New United States Guidelines Label Nations with Diversity Initiatives as Basic Freedoms Violations
States implementing race or gender diversity, equity and inclusion programs will now be at risk of the Trump administration deeming them as breaching basic rights.
American foreign ministry is distributing fresh guidelines to United States consulates responsible for assembling its annual report on international rights violations.
Updated guidelines also deem countries funding pregnancy termination or enable large-scale immigration as infringing on human rights.
Substantial Directive Transformation
The changes represent a substantial transformation in America's traditional emphasis on global human rights protection, and indicate the incorporation into diplomatic strategy of American government's domestic agenda.
A senior state department official declared these guidelines were "an instrument to change the behaviour of governments".

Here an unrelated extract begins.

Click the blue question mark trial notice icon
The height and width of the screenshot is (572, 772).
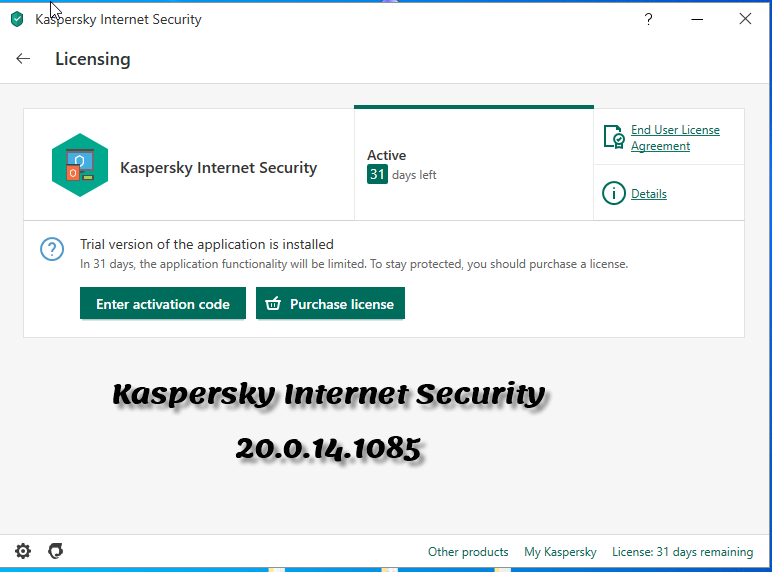[x=52, y=250]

Analyzing Inclusion Programs
Diversity programs were developed with the aim of improving outcomes for specific racial and population segments. After taking power, American leadership has actively pursued to eliminate inclusion initiatives and reestablish what he calls merit-based opportunity across America.
Categorized Breaches
Other policies by international authorities which American diplomatic missions are instructed to categorise as freedom breaches encompass:
- Funding termination procedures, "as well as the total estimated number of annual abortions"
- Sex-change operations for minors, defined by the American foreign ministry as "operations involving chemical or surgical mutilation... to modify their sex".
- Facilitating mass or unauthorized immigration "across a country's territory into other countries".
- Detentions or "official investigations or admonishments regarding expression" - indicating the US government's objection to online protection regulations adopted by some EU nations to discourage digital harassment.
Government Viewpoint
State Department Deputy Spokesperson the official said these guidelines are intended to prevent "contemporary damaging philosophies [that] have created protection to human rights violations".
He declared: "The Trump administration cannot permit such rights breaches, like the mutilation of children, statutes that breach on liberty of communication, and racially discriminatory hiring procedures, to go unchecked." He continued: "No more tolerance".
Opposing Viewpoints
Critics have charged the government of reinterpreting traditionally accepted international freedom standards to advance its ideological goals.
A previous American representative currently leading the charity Human Rights First stated the Trump administration was "employing worldwide rights for ideological objectives".
"Attempting to label diversity initiatives as a freedom infringement sets a new low in the Trump administration's employment of global freedoms," she stated.
She continued that the updated directives left out the freedoms of "females, LGBTQI+ persons, religious and ethnic minorities, and non-believers — all of whom possess equivalent freedoms under US and international law, regardless of the circuitous and ambiguous liberty language of the Trump Administration."
Historical Context
US diplomatic corps' annual human rights report has consistently been viewed as the most detailed analysis of its kind by any nation. It has recorded abuses, comprising torture, extrajudicial killing and ideological targeting of demographic groups.
The majority of its attention and coverage had remained broadly similar across right-wing and left-wing administrations.
These guidelines come after the US government's release of the most recent yearly assessment, which was significantly rewritten and downscaled compared to those of previous years.
It diminished disapproval of some United States friends while heightening condemnation of perceived foes. Whole categories included in reports from previous years were removed, significantly decreasing coverage of issues comprising state dishonesty and harassment against gender-diverse persons.
The report additionally stated the freedom circumstances had "worsened" in some European democracies, comprising the Britain, France and Germany, because of statutes restricting online hate speech. The terminology in the report reflected prior concerns by some American technology executives who object to digital protection regulations, characterizing them as challenges to freedom of expression.